The Duke and Duchess of Cornwall and York arrived in Christchurch on 22 June 1901. A number of arches of greenery were erected in their honour, and the last one for them to pass through was the government arch at Victoria Bridge; it was the most impressive of all the arches. Nine semi-circular arches spanned the width of the bridge, and rose to a height of 6.6 m. The royal visitors had been invited by the mayor, Arthur Rhodes, to lay the foundation stone for the Queen Victoria Statue in honour of the Queen, as a jubilee memorial for the Canterbury pioneers, but also as a memorial to those soldiers who had died in the Second Boer War.

On 10 September 1954, the last timetabled tram service in Christchurch crossed the bridge; with the demise of the Papanui–Cashmere route, trams were replaced by buses. In July 1989, Victoria Street through Victoria Square was closed to motorised traffic in preparation for the square to be turned into an urban park, and to enable the construction of the Parkroyal Hotel on the corner of Durham and Kilmore Streets. Part of the bridge deck was removed to make the cast iron girders visible, and tram tracks were incorporated into the design as a reminder of the transport history. At the same time, the bridge was renamed after the outgoing mayor, Hamish Hay.

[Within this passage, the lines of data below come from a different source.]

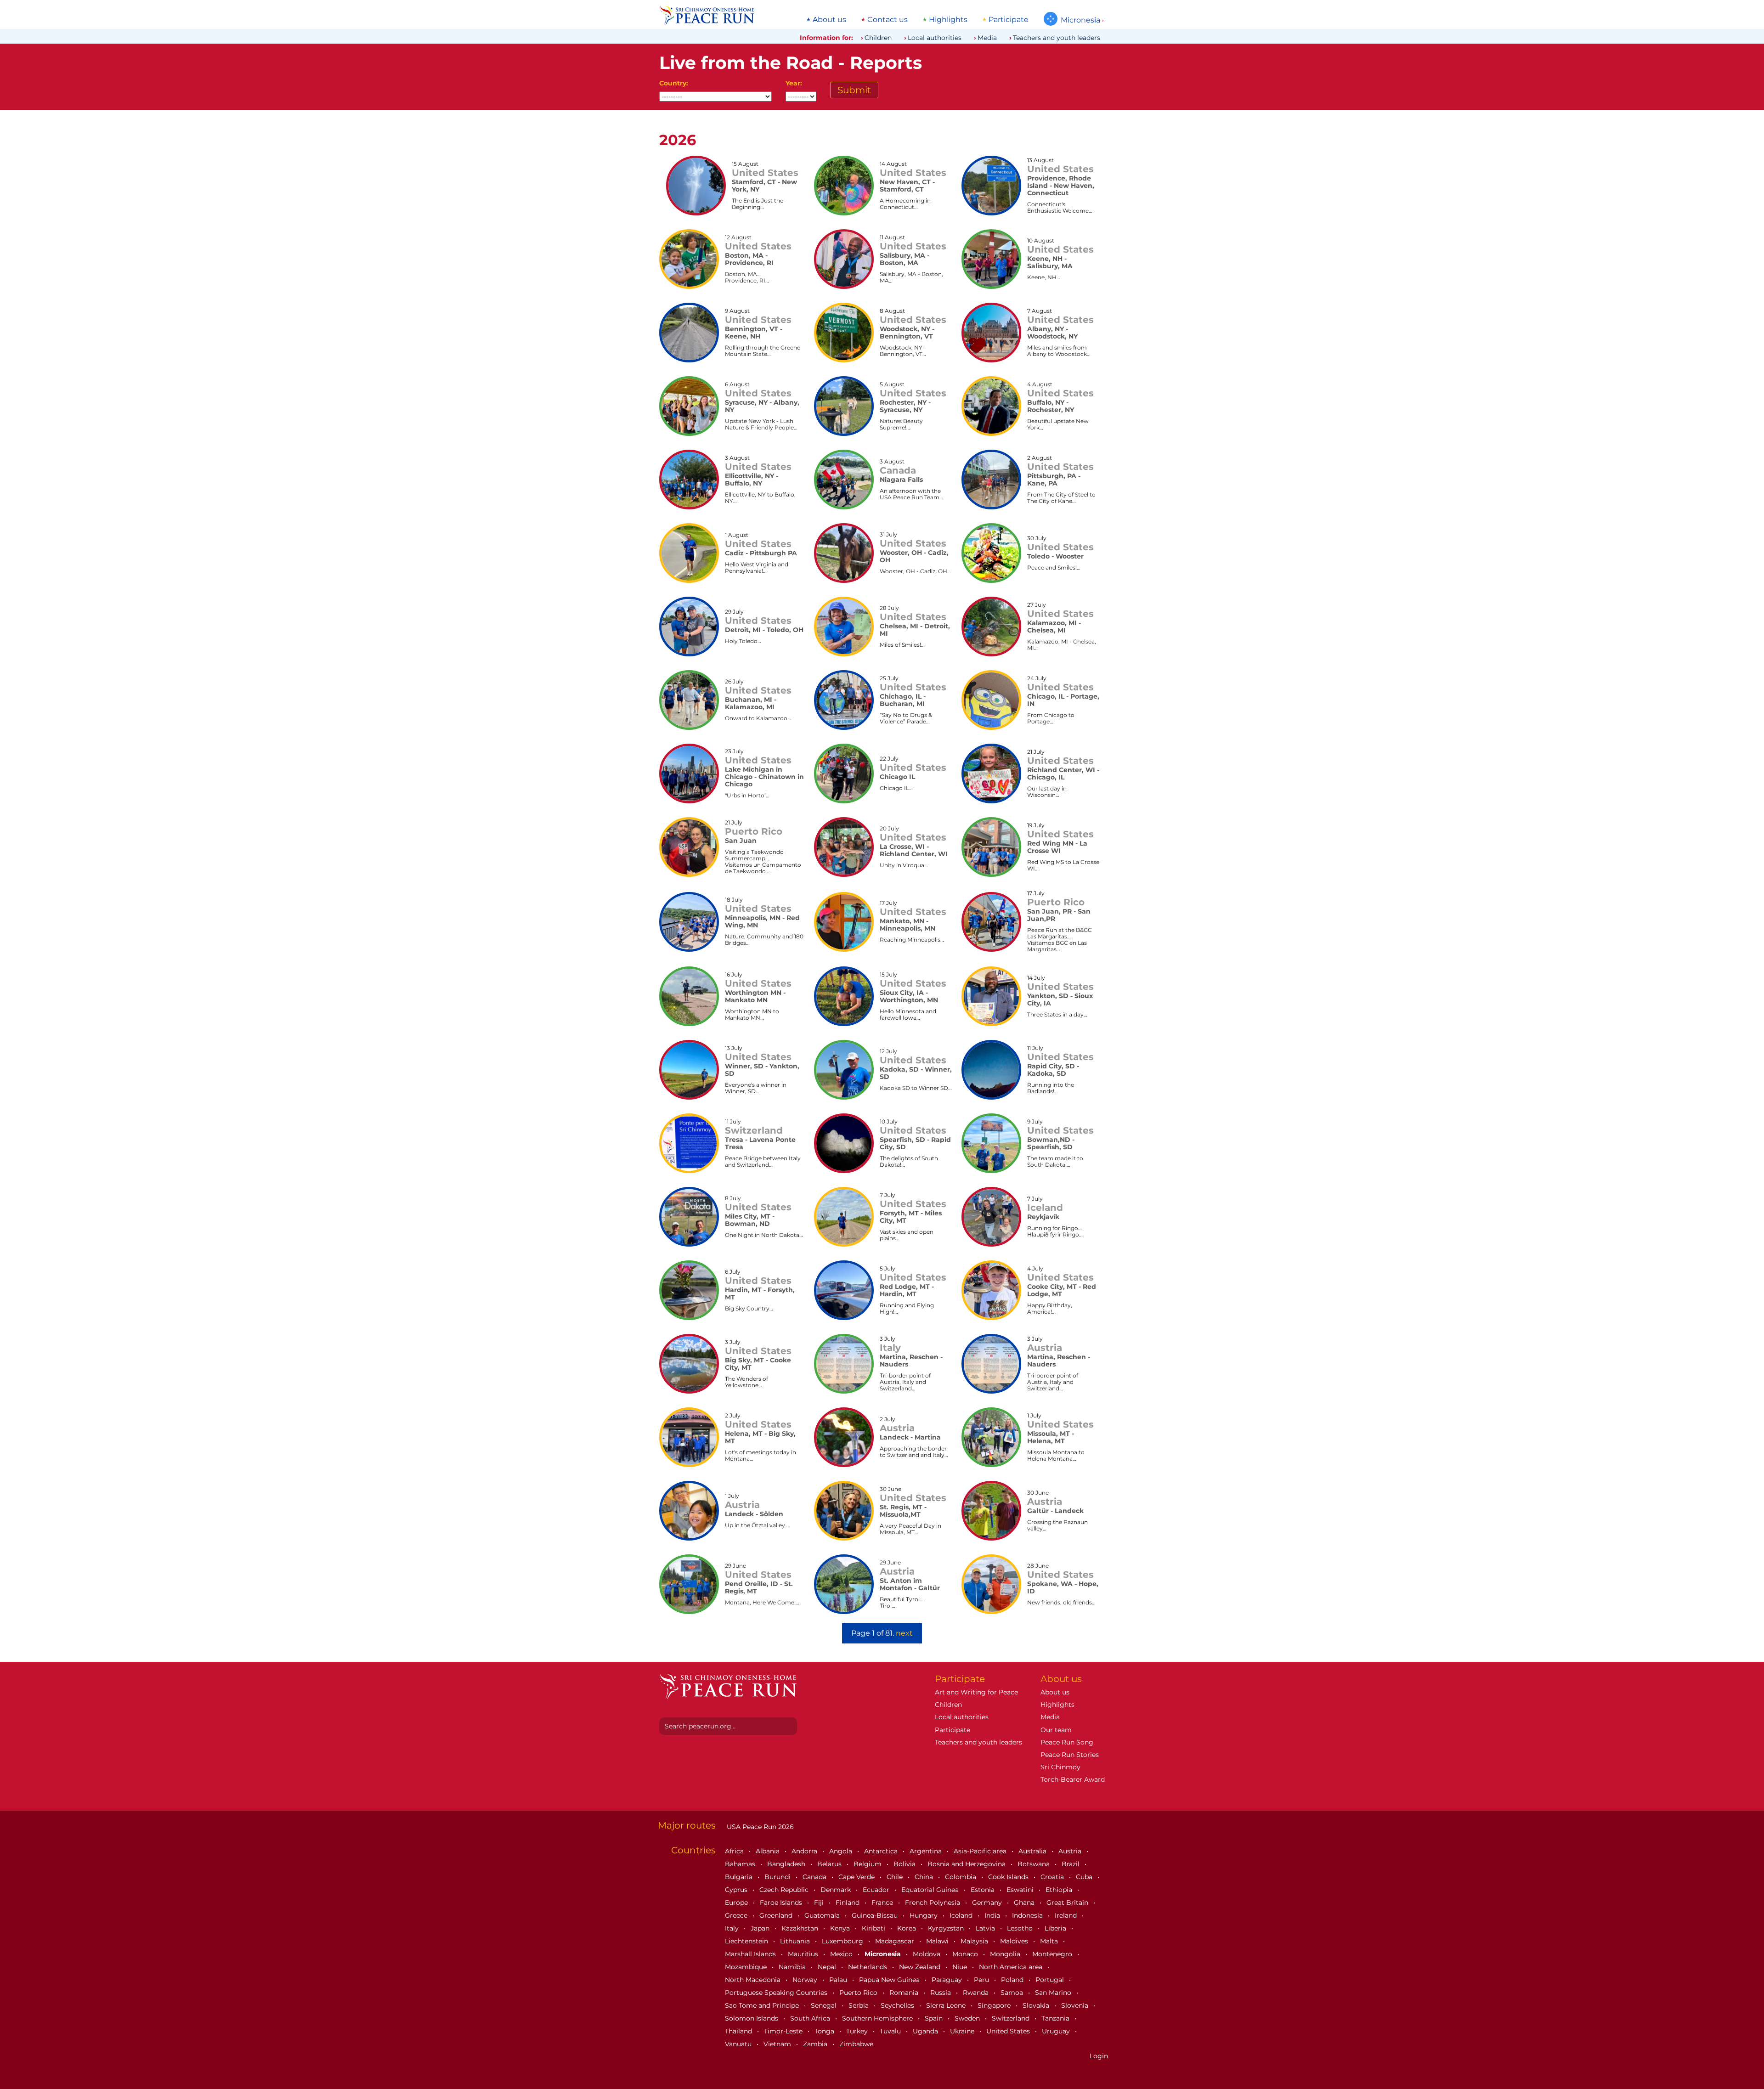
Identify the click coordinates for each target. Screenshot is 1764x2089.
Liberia (1056, 1928)
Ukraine (963, 2031)
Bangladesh (787, 1864)
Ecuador (877, 1890)
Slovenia (1075, 2005)
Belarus (830, 1864)
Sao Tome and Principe (763, 2005)
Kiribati (874, 1928)
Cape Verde (857, 1877)
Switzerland (1011, 2018)
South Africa (811, 2018)
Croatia (1053, 1877)
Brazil (1071, 1864)
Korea (907, 1928)
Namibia (793, 1967)
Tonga (825, 2031)
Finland (848, 1902)
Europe (737, 1902)
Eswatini (1020, 1890)
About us (829, 20)
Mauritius (804, 1954)
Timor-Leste (784, 2031)
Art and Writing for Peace (976, 1692)
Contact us (887, 20)
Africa (735, 1851)
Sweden (968, 2018)
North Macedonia (753, 1980)
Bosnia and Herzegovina (967, 1864)
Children (878, 38)
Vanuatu (739, 2044)
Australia (1033, 1851)
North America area (1011, 1967)
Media (987, 38)
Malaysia (975, 1941)
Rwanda (976, 1992)
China (925, 1877)
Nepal (828, 1967)
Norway (805, 1980)
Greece (737, 1915)
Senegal (824, 2005)
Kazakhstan (800, 1928)
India (993, 1915)
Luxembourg (843, 1941)
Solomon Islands (752, 2018)
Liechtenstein (747, 1941)
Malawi (938, 1941)
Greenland (776, 1915)
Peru (982, 1980)
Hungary (924, 1915)
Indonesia (1028, 1915)
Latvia (986, 1928)
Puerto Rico (859, 1992)
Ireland (1067, 1915)
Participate (1009, 20)
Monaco (966, 1954)
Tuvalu (891, 2031)
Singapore (995, 2005)
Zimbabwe (856, 2044)
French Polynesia (933, 1902)
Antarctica (881, 1851)
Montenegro (1053, 1954)
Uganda (926, 2031)
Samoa (1013, 1992)
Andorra (805, 1851)
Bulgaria (739, 1877)
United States (1009, 2031)
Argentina (927, 1851)
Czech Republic (784, 1890)
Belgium (868, 1864)
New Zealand (920, 1967)
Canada (815, 1877)
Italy (733, 1928)
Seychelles (898, 2005)
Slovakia (1037, 2005)
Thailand (739, 2031)
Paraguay (948, 1980)
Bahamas (741, 1864)
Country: (673, 83)
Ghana (1025, 1902)
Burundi (778, 1877)
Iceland (962, 1915)
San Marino (1054, 1992)
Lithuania (796, 1941)
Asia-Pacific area (981, 1851)
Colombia (961, 1877)
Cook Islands (1009, 1877)
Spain (934, 2018)
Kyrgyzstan (947, 1928)
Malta (1050, 1941)
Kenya (841, 1928)
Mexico (842, 1954)
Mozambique (747, 1967)
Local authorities (934, 38)
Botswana (1035, 1864)
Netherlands (868, 1967)
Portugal (1050, 1980)
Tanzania (1056, 2018)
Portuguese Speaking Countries (777, 1992)
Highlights (948, 20)
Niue (960, 1967)
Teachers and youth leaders (1056, 38)
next (904, 1633)
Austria (1070, 1851)
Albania (768, 1851)
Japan (761, 1928)
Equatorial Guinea (931, 1890)
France (883, 1902)
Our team (1056, 1730)
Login (1099, 2056)
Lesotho (1021, 1928)
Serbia (859, 2005)
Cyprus (737, 1890)
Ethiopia (1060, 1890)
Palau (839, 1980)
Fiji (819, 1902)
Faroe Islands (782, 1902)
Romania (904, 1992)
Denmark (836, 1890)
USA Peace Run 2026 (759, 1827)
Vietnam (778, 2044)
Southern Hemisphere (878, 2018)
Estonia (983, 1890)
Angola (841, 1851)
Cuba (1085, 1877)
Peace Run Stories (1069, 1754)
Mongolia (1006, 1954)
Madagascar (895, 1941)
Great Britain (1068, 1902)
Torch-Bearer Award (1072, 1779)
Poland (1013, 1980)
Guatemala (823, 1915)
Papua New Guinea (890, 1980)
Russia (941, 1992)
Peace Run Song (1066, 1742)
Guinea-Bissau (875, 1915)
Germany (988, 1902)
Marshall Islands (751, 1954)
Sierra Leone (946, 2005)
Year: (794, 83)
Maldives (1015, 1941)
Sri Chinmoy (1060, 1767)
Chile (896, 1877)
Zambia (816, 2044)
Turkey (858, 2031)
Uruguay (1057, 2031)
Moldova (927, 1954)
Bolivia (905, 1864)
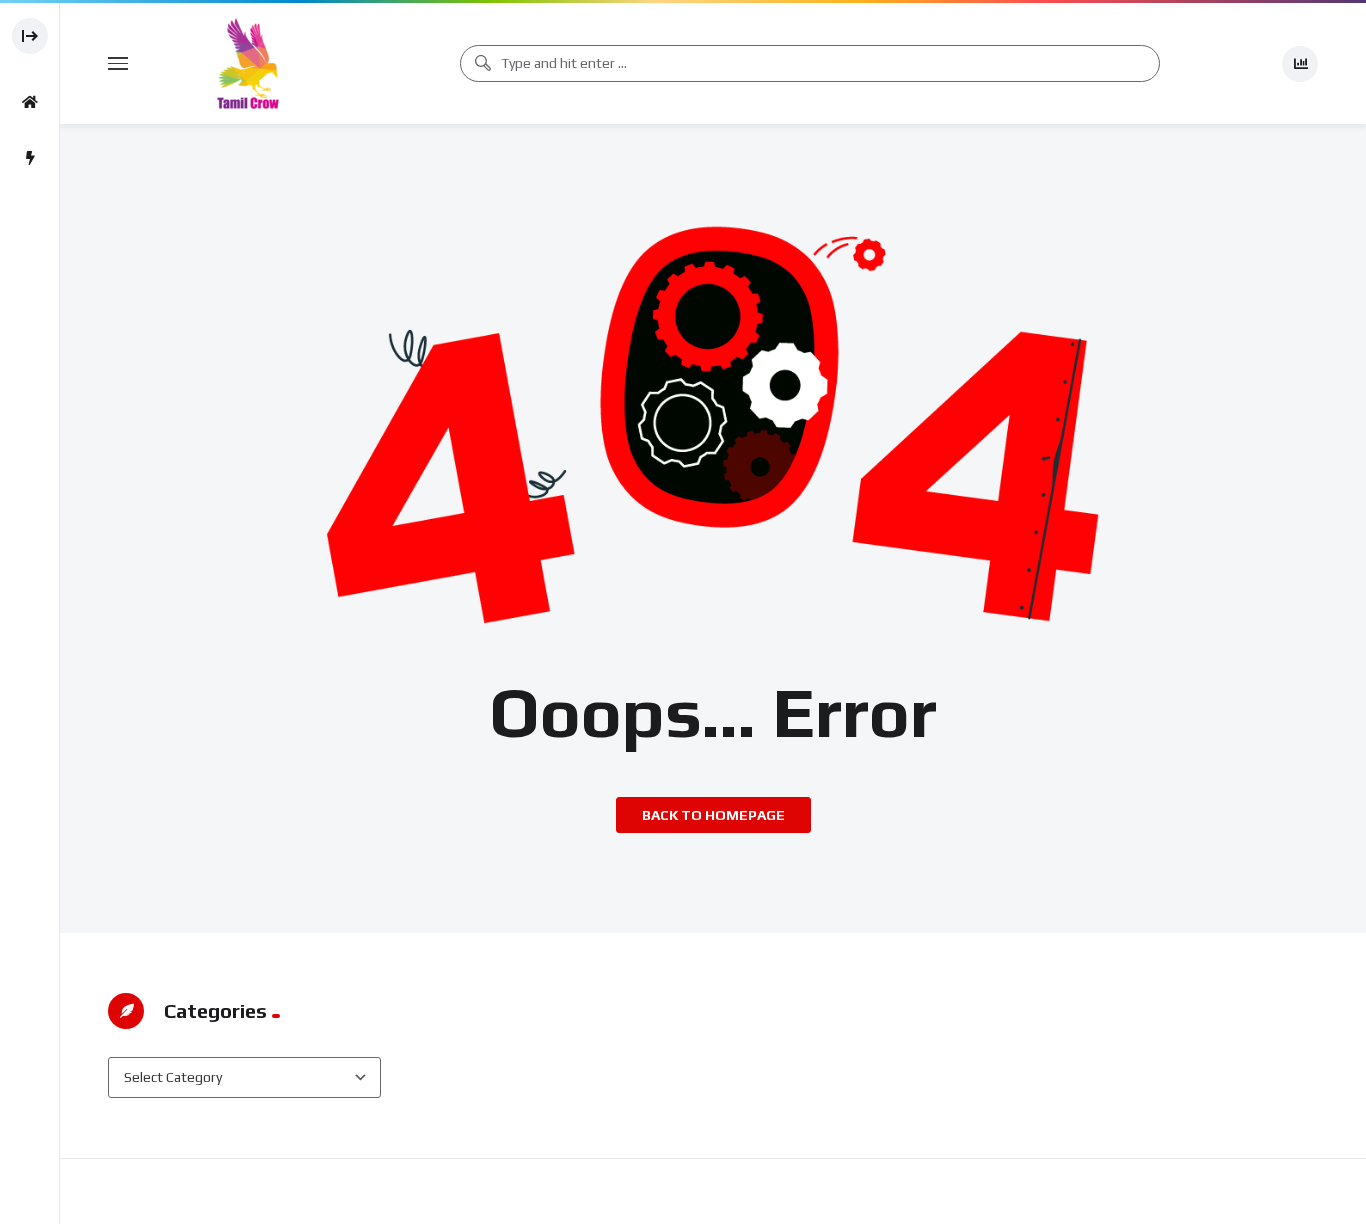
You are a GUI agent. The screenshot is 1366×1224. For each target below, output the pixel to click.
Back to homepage (713, 815)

The bridge appears to have survived the 2011 earthquake undamaged.

==Heritage registration==
The Hamish Hay Bridge is registered as a Category II heritage item by the New Zealand Historic Places Trust. It was registered on 2 April 2004 with registration number 1832. The bridge is significant for its previous transport function, for its association with several early engineers in Christchurch, for its high regard with the public, as this was central to Victoria Square's redevelopment in the 1980s, and as the first cast iron bridge in New Zealand. It is also notable for its commemoration of the significance of Victoria Square and, through plaques, of the tram system and Hamish Hay, and for establishing the neo-gothic style for Avon River bridges, which was subsequently adopted at another five bridges.

On the same day, the other neo-gothic bridges were also registered (downstream to upstream):
- Colombo Street Bridge, built in circa 1902
- Armagh Street Bridge, built in circa 1883
- Gloucester Street Bridge, built in circa 1883
- Worcester Street Bridge, built in circa 1883
- Armagh Street Park Bridge, built in 1885

Geoffrey Rice, an emeritus professor in history from the University of Canterbury who is writing a book on the history of Victoria Square, regards the Hamish Hay Bridge the most important heritage bridge in Christchurch.